Les trois passions de Pierre Nkurunziza
Burundi news, le 30/11/2015
Par Zénon Nicayenzi
1- Inconnu en 2005, au début de son premier mandat, nous commençons à connaître Pierre Nkurunziza, le Président atypique qui boucle son deuxième mandat le 26 août 2015. Contre tout et tous, il s’est fait élire pour son troisième mandat. Pourquoi ? Pourquoi faire ? Essayons de percer le mystère car il s’agit d’un mystère.
Pour Pierre Nkurunziza tout est jeu.
2- Qu’il préside le Conseil du Gouvernement ou organise une croisade de prière pendant une semaine ; qu’il joue au football ou enfourche son vélo ; qu’il fabrique des briques pour construire une école ou un centre de santé ; qu’il plante des avocatiers ou des ananas, tout est jeu.
3- Mais Pierre Nkurunziza ne joue pas à n’importe quel prix. Il joue à trois conditions :
· La première : Il fixe lui-même la règle du jeu.

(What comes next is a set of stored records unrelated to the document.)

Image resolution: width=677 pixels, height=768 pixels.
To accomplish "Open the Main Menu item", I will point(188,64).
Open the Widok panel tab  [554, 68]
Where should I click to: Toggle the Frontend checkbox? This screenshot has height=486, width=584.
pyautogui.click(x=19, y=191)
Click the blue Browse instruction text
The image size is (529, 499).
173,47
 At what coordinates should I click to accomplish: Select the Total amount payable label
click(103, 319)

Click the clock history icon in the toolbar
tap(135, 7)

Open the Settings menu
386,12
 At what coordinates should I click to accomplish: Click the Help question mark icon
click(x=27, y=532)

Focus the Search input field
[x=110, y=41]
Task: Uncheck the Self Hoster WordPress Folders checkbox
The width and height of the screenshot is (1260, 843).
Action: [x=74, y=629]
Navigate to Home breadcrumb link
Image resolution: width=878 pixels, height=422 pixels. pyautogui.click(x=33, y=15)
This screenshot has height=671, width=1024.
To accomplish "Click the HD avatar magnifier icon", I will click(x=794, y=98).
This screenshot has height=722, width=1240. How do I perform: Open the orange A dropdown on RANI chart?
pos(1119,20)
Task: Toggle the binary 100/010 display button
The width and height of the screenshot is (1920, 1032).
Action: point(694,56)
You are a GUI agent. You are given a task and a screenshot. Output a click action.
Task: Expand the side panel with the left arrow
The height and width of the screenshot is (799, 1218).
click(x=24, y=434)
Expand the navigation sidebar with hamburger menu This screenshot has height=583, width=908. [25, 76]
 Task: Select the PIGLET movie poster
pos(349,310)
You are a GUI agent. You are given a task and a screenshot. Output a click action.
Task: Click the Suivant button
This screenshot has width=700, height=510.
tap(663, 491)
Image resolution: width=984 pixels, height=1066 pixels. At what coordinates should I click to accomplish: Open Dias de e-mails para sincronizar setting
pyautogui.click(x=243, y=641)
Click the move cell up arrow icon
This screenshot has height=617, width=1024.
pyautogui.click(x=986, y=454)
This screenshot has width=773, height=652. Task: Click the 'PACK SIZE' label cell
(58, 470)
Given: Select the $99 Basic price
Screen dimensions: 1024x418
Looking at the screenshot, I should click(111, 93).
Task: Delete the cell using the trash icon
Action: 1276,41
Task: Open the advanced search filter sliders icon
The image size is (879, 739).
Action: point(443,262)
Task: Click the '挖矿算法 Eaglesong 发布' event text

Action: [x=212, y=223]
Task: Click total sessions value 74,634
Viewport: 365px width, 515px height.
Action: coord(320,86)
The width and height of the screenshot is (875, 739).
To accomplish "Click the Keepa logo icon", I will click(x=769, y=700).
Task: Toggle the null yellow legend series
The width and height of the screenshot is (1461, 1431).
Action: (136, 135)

· La deuxième : il accepte le jeu quand il est joueur et en même temps arbitre.
· La troisième : il s’engage seulement quand l’issue est connue et sûre parce qu’il sait qu’il est peu performant et fragile.
4- Pierre Nkurunziza divise ses activités en deux catégories : celles qui sont utiles et celles qui sont intéressantes.
Dans la première catégorie, il range les activités sportives proprement dites comme le football, le vélo et la marche auxquelles il consacre la majeure partie du temps. S’il dort, c’est pour se reposer avant de reprendre ses activités préférées. S’il mange, c’est pour mieux repartir. S’il passe de Ngozi à Makamba, c’est pour changer d’air et voir du pays. Notre Nkurunziza parcourt le pays d’Est en Ouest et du Nord au Sud, sans répit. En la matière il bat ses propres records.
5- Les activités de la deuxième catégorie servent de couverture ou d’alibi lui permettant de se camoufler et de faire semblant. Ainsi lorsque Pierre Nkurunziza assiste le matin au culte catholique, à midi au culte pentecôtiste et le soir au culte musulman, il ne s’y rend pas pour prier mais pour se distraire, danser et chanter. En réalité il s’y rend pour continuer à jouer autrement avec un bénéfice immédiat : il continue à occuper le terrain électoral pendant que tous ses concurrents potentiels cherchent leur pain quotidien ailleurs.
Les catholiques retiennent qu’il est catholique, les pentecôtistes qu’il est pentecôtiste, les musulmans qu’il est musulman. Comptez : ± 95 % de l’électorat.
6- Quant aux activités qui relèvent de ses responsabilités de Chef Suprême de l’Exécutif, il s’en acquitte pour se reposer de ses activités sportives. Diriger un Conseil du Gouvernement c’est une simple transition vers une
autre activité sportive. Pour lui gouverner le Burundi, c’est jouer autrement.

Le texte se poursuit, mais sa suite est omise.